Far from the Madding Crowd (40 page)

“Indeed I shall not let Mr. Boldwood do any such thing—I shall do it! Fanny was my uncle’s servant, and, although I only knew her for a couple of days, she belongs to me. How very, very sad this is!—the idea of Fanny being in a workhouse.” Bathsheba had begun to know what suffering was, and she spoke with real feeling. . . . “Send across to Mr. Boldwood’s, and say that Mrs. Troy will take upon herself the duty of fetching an old servant of the family. . . . We ought not to put her in a waggon; we’ll get a hearse.”
“There will hardly be time, ma’am, will there?”
“Perhaps not,” she said, musingly. “When did you say we must be at the door—three o’clock?”
“Three o’clock this afternoon, ma’am, so to speak it.”
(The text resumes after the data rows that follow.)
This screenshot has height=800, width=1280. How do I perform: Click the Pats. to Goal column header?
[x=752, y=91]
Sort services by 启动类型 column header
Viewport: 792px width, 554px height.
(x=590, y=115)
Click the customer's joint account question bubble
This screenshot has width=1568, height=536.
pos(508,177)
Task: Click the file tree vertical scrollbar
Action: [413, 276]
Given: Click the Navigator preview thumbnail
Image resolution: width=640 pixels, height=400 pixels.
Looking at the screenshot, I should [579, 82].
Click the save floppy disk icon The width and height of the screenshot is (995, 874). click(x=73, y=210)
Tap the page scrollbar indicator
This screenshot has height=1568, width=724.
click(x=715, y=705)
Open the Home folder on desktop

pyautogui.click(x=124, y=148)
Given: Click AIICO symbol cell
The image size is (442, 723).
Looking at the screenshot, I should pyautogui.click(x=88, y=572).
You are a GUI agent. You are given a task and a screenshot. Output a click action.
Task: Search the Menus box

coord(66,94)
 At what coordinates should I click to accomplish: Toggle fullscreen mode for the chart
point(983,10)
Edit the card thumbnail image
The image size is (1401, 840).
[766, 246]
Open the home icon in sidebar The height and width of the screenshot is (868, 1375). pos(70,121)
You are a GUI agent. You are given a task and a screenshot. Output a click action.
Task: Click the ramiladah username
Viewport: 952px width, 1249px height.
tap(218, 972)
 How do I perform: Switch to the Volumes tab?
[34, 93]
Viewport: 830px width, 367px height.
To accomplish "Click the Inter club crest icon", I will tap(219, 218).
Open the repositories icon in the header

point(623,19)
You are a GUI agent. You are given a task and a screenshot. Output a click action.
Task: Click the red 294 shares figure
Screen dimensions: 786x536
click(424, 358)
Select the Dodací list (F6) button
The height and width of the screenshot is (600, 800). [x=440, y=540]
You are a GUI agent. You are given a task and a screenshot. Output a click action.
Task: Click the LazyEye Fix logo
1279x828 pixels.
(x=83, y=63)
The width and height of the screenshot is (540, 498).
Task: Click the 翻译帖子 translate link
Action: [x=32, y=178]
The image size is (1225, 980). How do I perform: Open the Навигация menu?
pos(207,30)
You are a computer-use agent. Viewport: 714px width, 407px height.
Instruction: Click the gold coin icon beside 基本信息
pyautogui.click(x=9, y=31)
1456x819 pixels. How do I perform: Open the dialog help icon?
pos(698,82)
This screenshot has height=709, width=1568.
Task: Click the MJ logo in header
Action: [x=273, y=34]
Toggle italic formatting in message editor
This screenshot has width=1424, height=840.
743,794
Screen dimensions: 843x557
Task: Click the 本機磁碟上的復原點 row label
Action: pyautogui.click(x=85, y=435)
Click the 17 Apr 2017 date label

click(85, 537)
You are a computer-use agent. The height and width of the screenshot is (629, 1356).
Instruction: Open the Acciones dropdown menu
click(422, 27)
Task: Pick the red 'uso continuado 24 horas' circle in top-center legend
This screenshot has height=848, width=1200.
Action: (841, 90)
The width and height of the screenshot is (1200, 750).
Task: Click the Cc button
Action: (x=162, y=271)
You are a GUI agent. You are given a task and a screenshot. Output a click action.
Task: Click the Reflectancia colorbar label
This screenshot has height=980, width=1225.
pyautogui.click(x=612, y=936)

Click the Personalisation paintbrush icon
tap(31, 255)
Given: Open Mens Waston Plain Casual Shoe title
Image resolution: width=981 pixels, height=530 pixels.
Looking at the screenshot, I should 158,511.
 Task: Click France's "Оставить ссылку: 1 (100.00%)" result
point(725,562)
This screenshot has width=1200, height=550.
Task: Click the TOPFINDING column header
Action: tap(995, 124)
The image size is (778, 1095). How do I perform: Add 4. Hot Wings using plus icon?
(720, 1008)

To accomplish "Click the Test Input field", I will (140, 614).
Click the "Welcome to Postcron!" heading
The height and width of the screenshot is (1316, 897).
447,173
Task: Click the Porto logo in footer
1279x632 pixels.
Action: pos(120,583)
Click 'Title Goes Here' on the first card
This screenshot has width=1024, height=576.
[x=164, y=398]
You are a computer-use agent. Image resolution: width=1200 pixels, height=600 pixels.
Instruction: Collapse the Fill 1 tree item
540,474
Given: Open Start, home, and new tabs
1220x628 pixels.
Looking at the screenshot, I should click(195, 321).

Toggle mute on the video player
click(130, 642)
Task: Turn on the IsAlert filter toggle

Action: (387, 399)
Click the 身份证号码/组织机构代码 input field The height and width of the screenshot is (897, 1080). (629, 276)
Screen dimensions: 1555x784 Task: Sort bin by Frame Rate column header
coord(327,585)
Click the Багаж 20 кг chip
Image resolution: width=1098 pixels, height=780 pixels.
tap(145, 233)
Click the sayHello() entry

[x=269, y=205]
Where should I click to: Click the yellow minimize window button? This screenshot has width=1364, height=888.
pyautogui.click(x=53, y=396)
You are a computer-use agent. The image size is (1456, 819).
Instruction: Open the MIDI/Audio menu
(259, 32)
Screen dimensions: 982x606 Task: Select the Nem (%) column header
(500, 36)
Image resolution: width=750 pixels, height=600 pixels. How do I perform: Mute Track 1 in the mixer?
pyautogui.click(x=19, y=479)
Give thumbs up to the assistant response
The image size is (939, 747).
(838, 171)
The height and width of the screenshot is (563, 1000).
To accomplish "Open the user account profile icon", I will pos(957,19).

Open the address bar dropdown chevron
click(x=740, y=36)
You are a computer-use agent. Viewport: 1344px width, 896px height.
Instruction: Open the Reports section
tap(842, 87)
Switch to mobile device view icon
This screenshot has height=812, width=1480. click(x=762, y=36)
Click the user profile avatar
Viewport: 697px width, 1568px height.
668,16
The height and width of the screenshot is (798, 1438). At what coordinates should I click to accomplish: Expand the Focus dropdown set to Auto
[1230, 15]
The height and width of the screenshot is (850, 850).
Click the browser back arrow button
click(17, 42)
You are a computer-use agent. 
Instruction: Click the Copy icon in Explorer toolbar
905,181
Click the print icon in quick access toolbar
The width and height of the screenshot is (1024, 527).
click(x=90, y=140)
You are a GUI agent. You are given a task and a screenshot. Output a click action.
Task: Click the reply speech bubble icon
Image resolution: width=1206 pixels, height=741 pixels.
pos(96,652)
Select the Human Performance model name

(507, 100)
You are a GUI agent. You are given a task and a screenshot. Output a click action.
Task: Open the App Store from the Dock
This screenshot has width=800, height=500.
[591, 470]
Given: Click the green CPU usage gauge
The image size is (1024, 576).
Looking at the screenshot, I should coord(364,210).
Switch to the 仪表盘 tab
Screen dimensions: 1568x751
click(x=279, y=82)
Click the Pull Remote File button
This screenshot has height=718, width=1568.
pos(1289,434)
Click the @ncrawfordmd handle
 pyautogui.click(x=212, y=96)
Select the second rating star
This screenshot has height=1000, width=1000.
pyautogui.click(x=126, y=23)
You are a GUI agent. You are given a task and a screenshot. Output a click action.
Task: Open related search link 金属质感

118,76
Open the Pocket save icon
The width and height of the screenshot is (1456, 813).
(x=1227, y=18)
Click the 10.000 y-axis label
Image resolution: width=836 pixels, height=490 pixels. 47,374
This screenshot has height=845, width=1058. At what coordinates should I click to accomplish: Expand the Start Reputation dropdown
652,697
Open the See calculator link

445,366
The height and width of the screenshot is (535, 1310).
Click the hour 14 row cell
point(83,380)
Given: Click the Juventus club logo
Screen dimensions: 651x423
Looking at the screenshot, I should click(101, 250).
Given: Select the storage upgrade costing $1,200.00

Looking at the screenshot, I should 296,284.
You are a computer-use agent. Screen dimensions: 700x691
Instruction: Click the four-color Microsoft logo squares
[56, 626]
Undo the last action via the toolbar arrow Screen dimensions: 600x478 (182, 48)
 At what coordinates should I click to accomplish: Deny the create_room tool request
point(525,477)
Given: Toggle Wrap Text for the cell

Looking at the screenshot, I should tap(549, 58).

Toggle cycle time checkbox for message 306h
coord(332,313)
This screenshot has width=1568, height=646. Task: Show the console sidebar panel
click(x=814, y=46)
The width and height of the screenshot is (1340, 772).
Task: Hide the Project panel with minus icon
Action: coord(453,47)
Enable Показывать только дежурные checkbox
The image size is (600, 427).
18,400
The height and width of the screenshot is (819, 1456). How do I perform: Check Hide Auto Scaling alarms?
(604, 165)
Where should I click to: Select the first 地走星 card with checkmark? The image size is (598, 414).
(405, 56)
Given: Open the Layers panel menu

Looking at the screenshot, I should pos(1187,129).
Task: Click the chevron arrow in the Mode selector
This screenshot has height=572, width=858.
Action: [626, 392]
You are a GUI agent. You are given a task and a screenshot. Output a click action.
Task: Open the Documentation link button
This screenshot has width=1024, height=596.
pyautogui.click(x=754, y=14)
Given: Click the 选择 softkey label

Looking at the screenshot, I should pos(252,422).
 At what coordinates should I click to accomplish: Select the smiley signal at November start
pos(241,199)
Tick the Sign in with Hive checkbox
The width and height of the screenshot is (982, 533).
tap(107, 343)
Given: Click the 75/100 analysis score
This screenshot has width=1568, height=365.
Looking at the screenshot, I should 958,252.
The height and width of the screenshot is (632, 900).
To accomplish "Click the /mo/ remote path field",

“Very well—you go with it. A pretty waggon is better than an ugly hearse, after all. Joseph, have the new spring waggon with the blue body and red wheels, and wash it very clean. And, Joseph——”
“Yes, ma’am.”
“Carry with you some evergreens and flowers to put upon her coffin—indeed, gather a great many, and completely bury her in them. Get some boughs of laurustinus, and variegated box, and yew, and boy’s-love; ay, and some bunches of chrysanthemum. And let old Pleasant draw her, because she knew him so well.”
“I will, ma’am. I ought to have said that the Union, in the form of four labouring men, will meet me when I gets to our churchyard gate, and take her and bury her according to the rites of the Board of Guardians, as by law ordained.”
“Dear me—Casterbridge Union—and is Fanny come to this?” said Bathsheba, musing. “I wish I had known of it sooner. I thought she was far away. How long has she lived there?”
“On’y been there a day or two.”
“Oh!—then she has not been staying there as a regular inmate?”
“No. She first went to live in a garrison-town t’other side o’ Wessex, and since then she’s been picking up a living at seampstering in Melchester for several months, at the house of a very respectable widow woman who takes in work of that sort. She only got handy the Union-house on Sunday morning ’a b’lieve, and ’tis supposed here and there that she had traipsed every step of the way from Melchester. Why she left her place I can’t say, for I don’t know; and as to a lie, why, I wouldn’t tell it. That’s the short of the story, ma’am.”
“Ah-h!”
No gem ever flashed from a rosy ray to a white one more rapidly than changed the young wife’s countenance whilst this word came from her in a long-drawn breath. “Did she walk along our turnpike-road?” she said, in a suddenly restless and eager voice.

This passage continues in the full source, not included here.